### EXERCISE BRIEF
The required output is the line that contains "2011 (283, 321)" through the last line of the data, retyped verbatim and with nothing added.

>>>

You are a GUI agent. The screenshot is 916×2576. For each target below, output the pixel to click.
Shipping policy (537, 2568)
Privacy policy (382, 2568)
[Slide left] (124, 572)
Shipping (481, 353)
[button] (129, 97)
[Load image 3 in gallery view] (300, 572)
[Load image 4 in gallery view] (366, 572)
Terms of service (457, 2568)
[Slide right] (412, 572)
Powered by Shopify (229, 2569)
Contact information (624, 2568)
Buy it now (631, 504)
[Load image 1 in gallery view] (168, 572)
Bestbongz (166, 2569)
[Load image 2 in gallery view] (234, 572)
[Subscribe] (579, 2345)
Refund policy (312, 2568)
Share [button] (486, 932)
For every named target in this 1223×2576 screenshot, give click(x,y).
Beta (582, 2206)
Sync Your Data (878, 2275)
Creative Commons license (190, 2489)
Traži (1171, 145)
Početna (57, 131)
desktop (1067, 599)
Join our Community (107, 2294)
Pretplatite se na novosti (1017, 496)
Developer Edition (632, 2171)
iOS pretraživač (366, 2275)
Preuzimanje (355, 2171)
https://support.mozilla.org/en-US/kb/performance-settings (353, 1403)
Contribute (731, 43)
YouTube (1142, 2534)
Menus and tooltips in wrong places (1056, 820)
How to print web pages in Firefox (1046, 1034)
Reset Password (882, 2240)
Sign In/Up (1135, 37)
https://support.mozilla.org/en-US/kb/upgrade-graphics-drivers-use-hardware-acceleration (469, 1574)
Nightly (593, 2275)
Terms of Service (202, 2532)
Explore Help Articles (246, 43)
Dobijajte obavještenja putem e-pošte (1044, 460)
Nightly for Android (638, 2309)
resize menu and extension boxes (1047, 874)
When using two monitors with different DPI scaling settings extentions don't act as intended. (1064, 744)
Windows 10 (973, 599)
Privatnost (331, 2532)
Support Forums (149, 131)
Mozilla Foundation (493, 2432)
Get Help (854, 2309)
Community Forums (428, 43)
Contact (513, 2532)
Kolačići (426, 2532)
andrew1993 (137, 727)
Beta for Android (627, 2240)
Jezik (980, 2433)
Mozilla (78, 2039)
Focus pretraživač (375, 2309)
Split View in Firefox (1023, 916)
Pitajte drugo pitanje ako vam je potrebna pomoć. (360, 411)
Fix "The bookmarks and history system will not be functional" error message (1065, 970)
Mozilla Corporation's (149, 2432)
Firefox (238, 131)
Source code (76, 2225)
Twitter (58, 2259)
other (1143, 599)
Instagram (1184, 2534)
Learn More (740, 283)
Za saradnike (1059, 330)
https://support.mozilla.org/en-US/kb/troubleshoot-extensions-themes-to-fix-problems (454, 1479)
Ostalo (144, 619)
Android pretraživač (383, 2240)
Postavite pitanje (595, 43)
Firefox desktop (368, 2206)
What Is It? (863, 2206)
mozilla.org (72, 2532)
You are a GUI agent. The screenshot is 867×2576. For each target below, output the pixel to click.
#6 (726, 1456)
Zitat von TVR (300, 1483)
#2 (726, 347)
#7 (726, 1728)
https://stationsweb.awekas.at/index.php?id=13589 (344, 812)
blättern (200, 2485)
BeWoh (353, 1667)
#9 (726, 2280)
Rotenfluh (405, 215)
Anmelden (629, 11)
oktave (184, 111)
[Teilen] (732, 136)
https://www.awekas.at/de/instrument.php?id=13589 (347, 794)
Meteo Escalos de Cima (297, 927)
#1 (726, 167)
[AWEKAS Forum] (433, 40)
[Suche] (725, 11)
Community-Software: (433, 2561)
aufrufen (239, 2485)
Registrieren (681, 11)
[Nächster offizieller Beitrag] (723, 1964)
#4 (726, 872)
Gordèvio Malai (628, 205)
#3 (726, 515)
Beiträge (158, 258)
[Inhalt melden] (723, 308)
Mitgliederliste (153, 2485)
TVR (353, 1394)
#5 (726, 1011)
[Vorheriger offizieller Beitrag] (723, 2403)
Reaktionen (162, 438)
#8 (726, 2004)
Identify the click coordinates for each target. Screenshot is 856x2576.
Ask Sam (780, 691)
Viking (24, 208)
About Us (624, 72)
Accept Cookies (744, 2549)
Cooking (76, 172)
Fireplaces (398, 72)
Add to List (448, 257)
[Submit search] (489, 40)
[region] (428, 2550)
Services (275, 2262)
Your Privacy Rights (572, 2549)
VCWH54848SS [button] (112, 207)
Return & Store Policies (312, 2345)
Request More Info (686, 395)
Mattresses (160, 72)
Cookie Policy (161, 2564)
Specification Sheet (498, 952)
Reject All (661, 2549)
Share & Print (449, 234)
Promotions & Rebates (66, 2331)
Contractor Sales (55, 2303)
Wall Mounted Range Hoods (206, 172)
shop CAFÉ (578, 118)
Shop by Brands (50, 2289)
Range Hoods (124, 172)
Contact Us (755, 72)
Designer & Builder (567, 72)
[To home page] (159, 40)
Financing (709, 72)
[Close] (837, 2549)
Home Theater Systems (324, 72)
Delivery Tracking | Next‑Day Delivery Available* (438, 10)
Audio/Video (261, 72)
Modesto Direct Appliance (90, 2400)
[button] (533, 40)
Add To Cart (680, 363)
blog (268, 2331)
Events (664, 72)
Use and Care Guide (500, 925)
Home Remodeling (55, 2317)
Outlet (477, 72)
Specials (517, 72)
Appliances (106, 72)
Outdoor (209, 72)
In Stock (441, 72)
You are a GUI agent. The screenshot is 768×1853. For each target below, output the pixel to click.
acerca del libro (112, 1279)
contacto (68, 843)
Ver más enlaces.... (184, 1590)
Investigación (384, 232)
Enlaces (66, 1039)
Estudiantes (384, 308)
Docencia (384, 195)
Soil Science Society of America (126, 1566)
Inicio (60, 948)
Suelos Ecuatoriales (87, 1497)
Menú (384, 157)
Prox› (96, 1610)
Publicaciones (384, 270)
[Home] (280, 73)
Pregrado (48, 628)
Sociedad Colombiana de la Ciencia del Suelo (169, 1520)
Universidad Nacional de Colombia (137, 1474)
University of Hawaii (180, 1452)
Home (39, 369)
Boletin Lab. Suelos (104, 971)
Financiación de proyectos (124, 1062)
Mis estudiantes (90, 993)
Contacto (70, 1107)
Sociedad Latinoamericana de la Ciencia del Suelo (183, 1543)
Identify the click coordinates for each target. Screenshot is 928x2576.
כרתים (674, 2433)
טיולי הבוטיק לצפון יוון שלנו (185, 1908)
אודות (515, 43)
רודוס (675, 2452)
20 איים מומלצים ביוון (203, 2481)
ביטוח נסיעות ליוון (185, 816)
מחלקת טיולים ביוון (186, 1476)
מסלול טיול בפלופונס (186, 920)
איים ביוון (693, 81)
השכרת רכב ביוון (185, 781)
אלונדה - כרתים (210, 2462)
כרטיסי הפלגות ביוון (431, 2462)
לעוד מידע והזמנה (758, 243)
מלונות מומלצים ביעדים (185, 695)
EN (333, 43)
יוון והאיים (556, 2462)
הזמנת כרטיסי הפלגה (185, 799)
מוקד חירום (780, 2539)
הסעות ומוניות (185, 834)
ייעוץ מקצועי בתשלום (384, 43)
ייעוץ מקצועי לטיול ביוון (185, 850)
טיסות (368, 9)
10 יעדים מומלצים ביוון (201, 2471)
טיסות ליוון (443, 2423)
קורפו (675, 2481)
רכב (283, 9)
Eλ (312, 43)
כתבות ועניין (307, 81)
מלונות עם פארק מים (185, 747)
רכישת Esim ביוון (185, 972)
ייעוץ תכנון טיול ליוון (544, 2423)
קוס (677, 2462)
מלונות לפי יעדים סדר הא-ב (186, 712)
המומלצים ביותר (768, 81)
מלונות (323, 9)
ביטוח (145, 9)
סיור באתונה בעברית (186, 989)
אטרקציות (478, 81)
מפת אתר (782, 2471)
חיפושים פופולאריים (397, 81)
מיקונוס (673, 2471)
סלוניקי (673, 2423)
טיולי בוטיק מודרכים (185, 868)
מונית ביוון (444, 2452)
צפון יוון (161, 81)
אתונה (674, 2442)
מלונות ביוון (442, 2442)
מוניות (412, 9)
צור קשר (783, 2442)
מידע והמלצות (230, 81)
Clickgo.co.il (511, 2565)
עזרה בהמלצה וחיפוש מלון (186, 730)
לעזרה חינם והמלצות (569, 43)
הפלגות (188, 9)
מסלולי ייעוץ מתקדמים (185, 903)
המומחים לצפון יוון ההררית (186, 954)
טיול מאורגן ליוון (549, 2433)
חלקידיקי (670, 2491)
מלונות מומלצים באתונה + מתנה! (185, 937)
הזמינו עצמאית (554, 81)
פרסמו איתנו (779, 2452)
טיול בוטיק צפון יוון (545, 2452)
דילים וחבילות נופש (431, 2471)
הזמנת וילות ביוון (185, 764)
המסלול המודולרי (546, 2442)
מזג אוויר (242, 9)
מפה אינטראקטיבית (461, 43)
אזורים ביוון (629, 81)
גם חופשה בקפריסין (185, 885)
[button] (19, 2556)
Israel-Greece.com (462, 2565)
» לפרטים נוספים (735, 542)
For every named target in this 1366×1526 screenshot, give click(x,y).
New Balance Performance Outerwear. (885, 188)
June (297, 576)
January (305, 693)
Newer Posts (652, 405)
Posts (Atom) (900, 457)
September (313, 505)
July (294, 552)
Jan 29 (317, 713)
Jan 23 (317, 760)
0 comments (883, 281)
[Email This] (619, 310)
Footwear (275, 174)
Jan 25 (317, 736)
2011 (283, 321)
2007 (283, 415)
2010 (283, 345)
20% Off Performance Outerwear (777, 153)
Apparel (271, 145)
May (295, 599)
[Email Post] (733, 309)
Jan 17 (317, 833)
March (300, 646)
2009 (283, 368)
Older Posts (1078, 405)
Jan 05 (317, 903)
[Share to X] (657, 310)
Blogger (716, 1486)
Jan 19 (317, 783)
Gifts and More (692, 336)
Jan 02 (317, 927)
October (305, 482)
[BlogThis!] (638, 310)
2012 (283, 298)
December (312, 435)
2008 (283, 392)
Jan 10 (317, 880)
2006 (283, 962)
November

<<<

### TASK ANSWER
2011 (283, 321)
2007 (283, 415)
2010 (283, 345)
20% Off Performance Outerwear (777, 153)
Apparel (271, 145)
May (295, 599)
[Email Post] (733, 309)
Jan 17 (317, 833)
March (300, 646)
2009 (283, 368)
Older Posts (1078, 405)
Jan 05 (317, 903)
[Share to X] (657, 310)
Blogger (716, 1486)
Jan 19 (317, 783)
Gifts and More (692, 336)
Jan 02 (317, 927)
October (305, 482)
[BlogThis!] (638, 310)
2012 (283, 298)
December (312, 435)
2008 (283, 392)
Jan 10 (317, 880)
2006 (283, 962)
November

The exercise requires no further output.